Scenario two has a major financial institution imploding in a very visible way over the next two weeks. If somebody like Bear Stearns or Lehman Brothers were forced to file bankruptcy because of the subprime exposure it would be lights out for the market. That would be a doomsday scenario for the financial sector. Nobody would trust any bank or broker for several quarters to come. The debt wreck from early August would look like a fender bender compared to the global train wreck a major bankruptcy would cause. Since that kind of financial sickness would be hard to contain the odds are good somebody with deep pockets would find out before it was made public. By shorting the indexes with these monster positions they would avoid any specific scrutiny from zealous regulators. "Heck sir, we just thought the market was looking weak and got lucky I guess." It has even been suggested that whichever bank/brokerage is in trouble placed the bet themselves to profit from the beating their stock will take when the truth comes out. Coincidentally BSC and LEH both report earnings on Sept-13th. Is that a clue?

Scenario three has Bernanke and the gang holding fast to the inflation story and not cutting rates on the 18th. Personally I think this would cause another market dip but nothing as potentially dangerous as the first two scenarios. Definitely not enough of a drop to justify $5 billion in risk in one trade.

Scenario four would be a cash strapped bank or fund shorting both sides to raise cash they hope they can pay back in 3-weeks.
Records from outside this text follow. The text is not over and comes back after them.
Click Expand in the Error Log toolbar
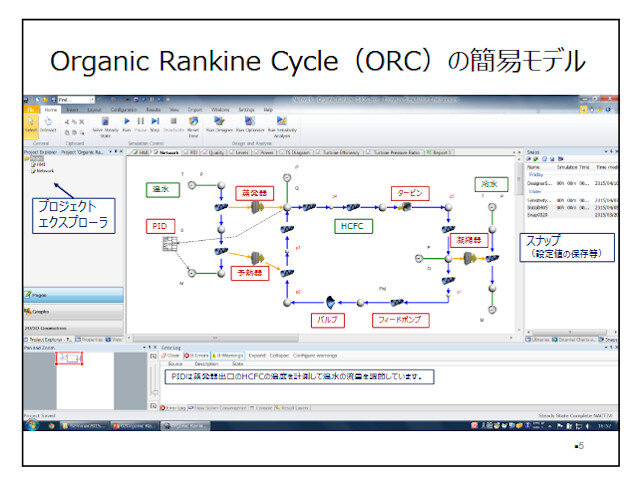tap(257, 354)
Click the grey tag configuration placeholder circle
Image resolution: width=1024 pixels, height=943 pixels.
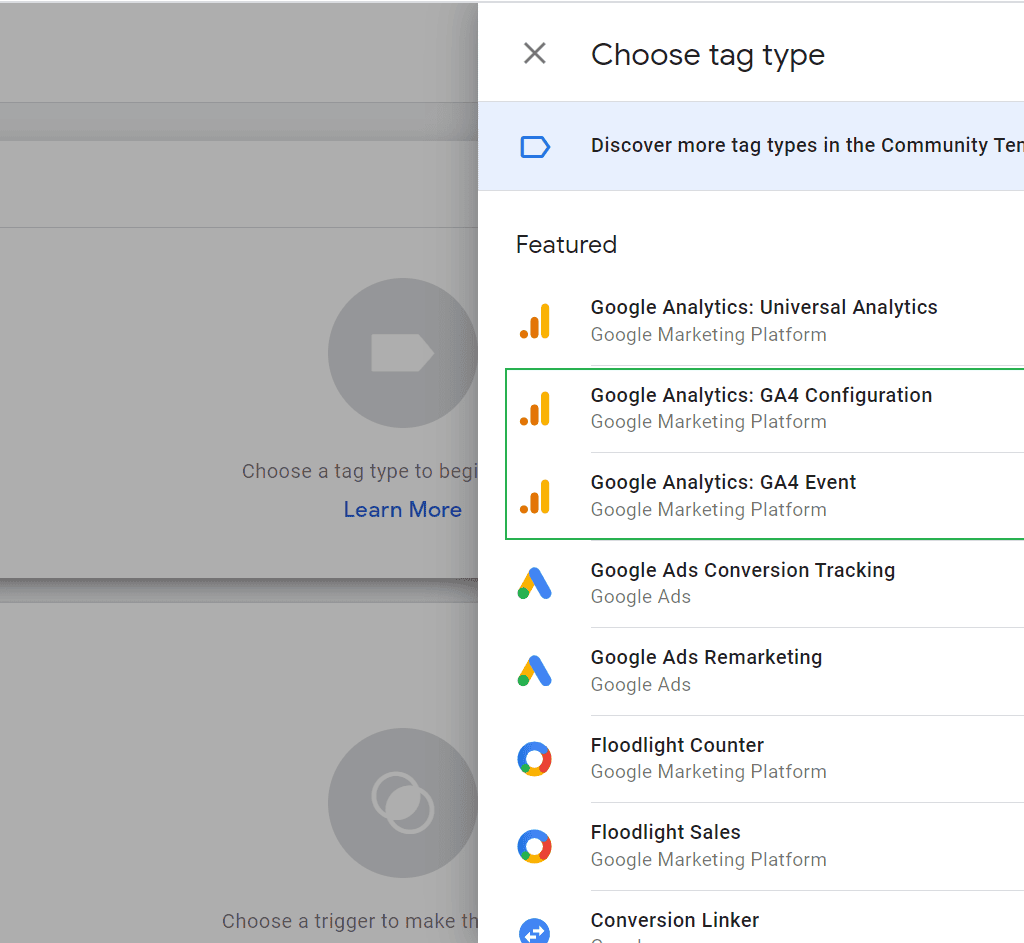[x=402, y=353]
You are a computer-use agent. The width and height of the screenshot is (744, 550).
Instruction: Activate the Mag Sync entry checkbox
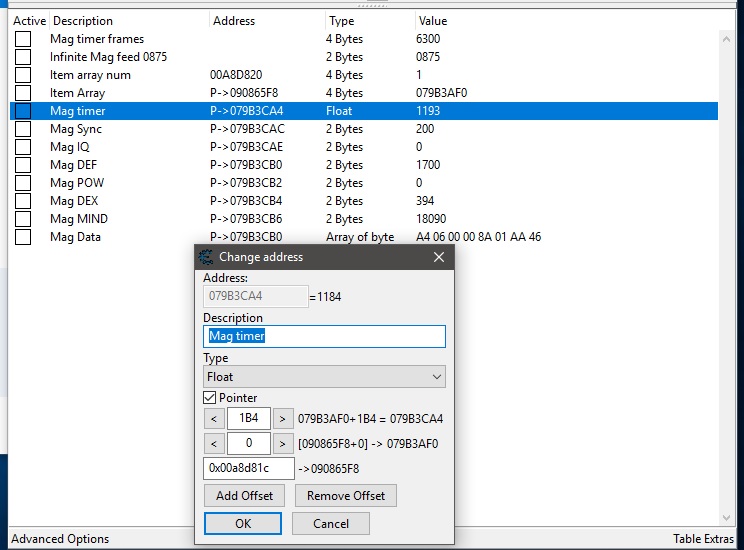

If they could not pay when those options expire that would be another massive problem for the markets to digest.

Whoever made that trade is looking at something around $1 million in transaction costs not counting any increased premiums from increased volatility surrounding any event. They could easily be looking at $2-$5 million in shrinkage regardless of how the trade turns out. If it was a directional trade and the market goes against them it could easily cost $100 million or so just to exit. Of course what is $100 million when you can afford to wager $5 billion?

I have no clue as to the motive for the trade or even if the facts circulating around the trading desks regarding the trade are true. I can look at an option chain and that open interest still exists on those strikes so somebody is still in the game, somebody with a lot riding on SPX options. Somebody that might just be able to stimulate that crash by a few well-placed program trades to speed things on their way. I look at it this way. This is a perfect chance to follow the money. There is a monster bet on the table and every scenario is bearish to some extent regardless of which one is true. I am going to move my few meager chips to their side of the table on the very good chance they probably know a lot more than we do about future events.